Je détestais ce mot de « justice de Dieu »

Je détestais ce mot de « justice de Dieu » que l’usage et la coutume de tous les docteurs m’avaient appris à comprendre philosophiquement de la justice dite ‘formelle’ ou active, par laquelle Dieu est juste et punit les pécheurs et ceux qui sont injustes (…). Je n’aimais pas ce Dieu juste qui punit les pécheurs, je le haïssais. Sans aller jusqu’à blasphémer, je me révoltais contre lui. Ne suffit-il pas, me disais-je, que les pauvres pécheurs voués à l’enfer par le péché originel soient en butte à toutes les calamités par la tyrannie des dix commandements ? (…).

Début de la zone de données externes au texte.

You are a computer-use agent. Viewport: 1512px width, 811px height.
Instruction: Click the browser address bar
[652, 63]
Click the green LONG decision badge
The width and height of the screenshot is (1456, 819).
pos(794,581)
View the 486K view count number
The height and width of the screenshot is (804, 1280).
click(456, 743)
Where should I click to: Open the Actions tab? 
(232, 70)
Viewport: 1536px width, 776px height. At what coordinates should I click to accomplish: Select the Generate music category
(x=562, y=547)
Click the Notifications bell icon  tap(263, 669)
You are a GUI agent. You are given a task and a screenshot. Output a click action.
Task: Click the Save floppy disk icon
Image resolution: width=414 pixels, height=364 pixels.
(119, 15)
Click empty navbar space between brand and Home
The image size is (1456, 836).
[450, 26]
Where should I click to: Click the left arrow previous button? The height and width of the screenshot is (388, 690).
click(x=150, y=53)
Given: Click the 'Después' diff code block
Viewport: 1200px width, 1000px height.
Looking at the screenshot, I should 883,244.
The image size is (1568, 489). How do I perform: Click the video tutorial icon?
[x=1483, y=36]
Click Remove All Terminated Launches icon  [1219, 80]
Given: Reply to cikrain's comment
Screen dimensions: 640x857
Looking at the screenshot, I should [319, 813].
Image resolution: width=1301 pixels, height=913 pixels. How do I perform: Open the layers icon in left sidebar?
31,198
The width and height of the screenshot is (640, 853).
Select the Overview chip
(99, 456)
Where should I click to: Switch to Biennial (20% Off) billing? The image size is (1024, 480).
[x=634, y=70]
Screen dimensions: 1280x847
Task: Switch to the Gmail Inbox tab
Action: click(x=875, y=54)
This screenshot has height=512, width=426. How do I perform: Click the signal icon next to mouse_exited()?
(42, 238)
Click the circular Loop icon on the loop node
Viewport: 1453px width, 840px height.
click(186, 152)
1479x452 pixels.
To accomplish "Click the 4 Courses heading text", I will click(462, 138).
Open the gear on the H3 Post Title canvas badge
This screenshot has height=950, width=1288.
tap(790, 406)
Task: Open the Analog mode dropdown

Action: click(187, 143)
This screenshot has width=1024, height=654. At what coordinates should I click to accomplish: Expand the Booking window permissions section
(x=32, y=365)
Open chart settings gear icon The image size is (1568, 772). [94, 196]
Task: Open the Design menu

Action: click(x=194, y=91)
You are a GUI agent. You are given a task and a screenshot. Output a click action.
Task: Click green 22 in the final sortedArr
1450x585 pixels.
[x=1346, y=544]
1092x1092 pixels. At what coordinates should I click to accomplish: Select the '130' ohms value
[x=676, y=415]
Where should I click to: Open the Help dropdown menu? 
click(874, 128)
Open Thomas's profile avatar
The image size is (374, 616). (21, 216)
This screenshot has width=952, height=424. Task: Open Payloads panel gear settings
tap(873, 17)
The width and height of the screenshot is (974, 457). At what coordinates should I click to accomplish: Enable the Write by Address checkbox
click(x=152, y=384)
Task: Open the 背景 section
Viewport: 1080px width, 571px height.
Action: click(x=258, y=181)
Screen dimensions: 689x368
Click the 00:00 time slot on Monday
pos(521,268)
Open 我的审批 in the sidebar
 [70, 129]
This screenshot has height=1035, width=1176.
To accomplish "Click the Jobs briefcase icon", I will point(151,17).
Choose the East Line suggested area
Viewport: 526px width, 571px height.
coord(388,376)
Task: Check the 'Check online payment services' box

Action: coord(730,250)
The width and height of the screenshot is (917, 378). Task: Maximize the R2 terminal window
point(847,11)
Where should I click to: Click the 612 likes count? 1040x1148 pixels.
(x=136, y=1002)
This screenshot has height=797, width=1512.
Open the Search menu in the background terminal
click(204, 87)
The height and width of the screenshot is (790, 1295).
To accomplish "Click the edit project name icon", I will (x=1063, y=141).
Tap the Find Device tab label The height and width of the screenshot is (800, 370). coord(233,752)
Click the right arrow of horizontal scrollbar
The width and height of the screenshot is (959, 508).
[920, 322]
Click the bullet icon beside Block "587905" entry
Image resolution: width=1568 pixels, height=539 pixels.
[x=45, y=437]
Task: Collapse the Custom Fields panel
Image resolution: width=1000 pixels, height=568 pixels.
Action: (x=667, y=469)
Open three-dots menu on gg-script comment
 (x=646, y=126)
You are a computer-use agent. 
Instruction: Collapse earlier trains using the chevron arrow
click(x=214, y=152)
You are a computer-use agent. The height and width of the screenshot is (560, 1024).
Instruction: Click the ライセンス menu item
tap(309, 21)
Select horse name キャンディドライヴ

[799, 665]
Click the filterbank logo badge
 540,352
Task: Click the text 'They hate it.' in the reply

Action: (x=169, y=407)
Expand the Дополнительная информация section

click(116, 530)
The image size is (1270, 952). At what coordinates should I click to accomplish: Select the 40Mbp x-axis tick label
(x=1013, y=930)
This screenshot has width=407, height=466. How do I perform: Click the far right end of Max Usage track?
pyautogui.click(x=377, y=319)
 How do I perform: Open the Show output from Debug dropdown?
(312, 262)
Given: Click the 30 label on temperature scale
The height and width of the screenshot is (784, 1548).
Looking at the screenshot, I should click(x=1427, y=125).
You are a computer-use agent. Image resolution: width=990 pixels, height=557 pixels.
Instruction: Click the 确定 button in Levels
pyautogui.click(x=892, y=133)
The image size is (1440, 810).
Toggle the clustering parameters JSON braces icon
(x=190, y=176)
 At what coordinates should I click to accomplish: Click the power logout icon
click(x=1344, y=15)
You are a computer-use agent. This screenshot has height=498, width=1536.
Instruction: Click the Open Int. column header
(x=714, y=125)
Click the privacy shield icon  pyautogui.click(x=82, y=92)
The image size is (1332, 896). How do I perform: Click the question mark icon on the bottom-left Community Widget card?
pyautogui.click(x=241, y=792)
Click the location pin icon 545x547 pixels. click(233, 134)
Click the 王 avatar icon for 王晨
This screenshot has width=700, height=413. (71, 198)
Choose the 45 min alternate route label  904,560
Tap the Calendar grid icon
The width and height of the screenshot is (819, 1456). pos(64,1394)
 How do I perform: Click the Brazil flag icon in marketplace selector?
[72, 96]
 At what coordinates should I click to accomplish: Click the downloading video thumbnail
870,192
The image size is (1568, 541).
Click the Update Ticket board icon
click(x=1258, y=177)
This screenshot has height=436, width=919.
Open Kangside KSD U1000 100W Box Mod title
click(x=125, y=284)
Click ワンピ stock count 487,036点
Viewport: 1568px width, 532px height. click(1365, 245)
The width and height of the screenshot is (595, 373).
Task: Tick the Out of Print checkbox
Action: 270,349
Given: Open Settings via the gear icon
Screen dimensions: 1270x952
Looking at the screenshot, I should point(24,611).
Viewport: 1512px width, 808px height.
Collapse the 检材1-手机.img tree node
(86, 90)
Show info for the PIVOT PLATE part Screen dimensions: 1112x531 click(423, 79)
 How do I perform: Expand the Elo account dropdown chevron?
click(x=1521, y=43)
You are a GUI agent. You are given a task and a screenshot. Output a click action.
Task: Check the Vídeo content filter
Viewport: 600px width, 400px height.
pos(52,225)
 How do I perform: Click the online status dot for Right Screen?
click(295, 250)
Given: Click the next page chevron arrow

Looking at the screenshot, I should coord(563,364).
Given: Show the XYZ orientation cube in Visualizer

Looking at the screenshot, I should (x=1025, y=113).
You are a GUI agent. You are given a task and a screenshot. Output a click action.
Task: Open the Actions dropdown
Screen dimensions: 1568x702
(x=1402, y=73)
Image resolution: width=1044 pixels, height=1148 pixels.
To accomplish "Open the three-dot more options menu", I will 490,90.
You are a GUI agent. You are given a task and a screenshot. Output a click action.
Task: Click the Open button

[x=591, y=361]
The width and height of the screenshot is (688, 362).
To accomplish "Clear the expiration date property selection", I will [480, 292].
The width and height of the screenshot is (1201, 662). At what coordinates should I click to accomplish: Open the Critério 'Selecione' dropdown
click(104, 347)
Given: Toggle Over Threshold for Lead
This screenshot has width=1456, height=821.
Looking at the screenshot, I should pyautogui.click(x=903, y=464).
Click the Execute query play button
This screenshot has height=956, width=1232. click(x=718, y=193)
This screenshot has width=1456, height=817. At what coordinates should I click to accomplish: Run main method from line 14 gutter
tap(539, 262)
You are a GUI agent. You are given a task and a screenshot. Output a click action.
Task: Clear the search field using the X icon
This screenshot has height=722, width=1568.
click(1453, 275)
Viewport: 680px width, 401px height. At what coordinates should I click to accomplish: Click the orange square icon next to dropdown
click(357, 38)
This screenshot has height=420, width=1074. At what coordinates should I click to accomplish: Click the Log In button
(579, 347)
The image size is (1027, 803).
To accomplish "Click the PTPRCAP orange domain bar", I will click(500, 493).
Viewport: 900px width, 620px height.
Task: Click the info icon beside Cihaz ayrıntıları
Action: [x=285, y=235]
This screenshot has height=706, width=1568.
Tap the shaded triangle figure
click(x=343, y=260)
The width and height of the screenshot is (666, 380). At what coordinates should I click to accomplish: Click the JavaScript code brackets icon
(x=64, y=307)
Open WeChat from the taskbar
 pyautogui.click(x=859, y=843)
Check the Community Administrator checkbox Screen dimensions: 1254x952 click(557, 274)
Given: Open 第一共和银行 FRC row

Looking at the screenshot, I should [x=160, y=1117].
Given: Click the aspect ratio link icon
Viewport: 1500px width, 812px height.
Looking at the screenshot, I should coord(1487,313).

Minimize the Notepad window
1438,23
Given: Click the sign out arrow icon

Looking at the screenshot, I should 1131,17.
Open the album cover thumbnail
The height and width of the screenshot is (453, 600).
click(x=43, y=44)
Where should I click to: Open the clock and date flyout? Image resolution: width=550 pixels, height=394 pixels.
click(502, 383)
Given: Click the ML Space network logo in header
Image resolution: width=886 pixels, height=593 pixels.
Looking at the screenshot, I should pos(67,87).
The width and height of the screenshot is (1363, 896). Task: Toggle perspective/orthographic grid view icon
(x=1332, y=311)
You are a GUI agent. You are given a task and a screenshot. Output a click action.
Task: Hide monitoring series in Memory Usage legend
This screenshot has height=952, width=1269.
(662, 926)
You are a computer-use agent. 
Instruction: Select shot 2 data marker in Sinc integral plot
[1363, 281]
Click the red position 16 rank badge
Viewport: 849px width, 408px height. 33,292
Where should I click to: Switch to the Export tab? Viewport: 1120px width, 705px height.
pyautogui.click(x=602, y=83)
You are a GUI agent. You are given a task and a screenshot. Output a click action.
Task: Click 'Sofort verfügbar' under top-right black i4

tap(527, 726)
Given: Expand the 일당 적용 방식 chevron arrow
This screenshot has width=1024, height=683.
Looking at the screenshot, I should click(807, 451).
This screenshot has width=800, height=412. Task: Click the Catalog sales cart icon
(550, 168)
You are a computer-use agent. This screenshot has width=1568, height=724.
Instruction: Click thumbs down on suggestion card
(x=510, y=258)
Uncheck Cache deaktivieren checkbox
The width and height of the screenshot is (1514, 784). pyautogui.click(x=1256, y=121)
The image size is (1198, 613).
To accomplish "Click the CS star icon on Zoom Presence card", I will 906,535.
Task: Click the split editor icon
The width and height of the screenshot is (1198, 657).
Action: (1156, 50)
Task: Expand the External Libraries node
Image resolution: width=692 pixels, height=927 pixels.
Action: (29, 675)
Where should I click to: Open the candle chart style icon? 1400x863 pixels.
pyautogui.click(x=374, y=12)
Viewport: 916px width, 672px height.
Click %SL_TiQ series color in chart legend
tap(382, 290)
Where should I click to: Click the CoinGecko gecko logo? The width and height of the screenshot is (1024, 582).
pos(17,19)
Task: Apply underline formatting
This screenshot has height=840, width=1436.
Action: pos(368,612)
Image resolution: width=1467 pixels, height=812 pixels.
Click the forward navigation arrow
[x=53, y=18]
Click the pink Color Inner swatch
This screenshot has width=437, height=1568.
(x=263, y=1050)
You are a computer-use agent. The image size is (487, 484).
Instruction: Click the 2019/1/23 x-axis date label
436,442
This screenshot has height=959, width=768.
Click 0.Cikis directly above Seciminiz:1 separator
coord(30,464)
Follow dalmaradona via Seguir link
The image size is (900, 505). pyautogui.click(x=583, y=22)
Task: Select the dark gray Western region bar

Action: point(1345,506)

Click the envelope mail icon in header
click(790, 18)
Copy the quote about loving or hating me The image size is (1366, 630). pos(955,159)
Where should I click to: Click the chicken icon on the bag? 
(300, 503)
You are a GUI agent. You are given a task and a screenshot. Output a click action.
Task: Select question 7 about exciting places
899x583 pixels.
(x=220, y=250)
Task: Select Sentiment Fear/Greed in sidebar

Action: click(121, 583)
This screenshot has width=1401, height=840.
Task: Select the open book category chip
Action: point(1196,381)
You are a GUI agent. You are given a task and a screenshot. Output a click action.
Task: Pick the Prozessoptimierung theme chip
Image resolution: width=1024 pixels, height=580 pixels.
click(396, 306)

Dieu finit par avoir pitié de moi. A force de méditer jour et nuit ces mots : ‘La justice de Dieu est révélée dans l’Evangile selon ce qui est écrit : ‘Le juste vit de la foi’, pour découvrir le lien qu’ils avaient ensemble, je commençai à comprendre que la justice de Dieu, ici, est celle par laquelle le juste vit grâce au don de Dieu, c’est-à-dire par la foi. L’idée de Paul est que l’Evangile révèle une justice de Dieu en nous, une justice par laquelle Dieu par pure bonté, nous rend justes moyennant la foi. C’est en ce sens qu’il dit que le juste vit de la foi. Je me sentis alors absolument renaître. J’entrai au paradis toutes portes ouvertes.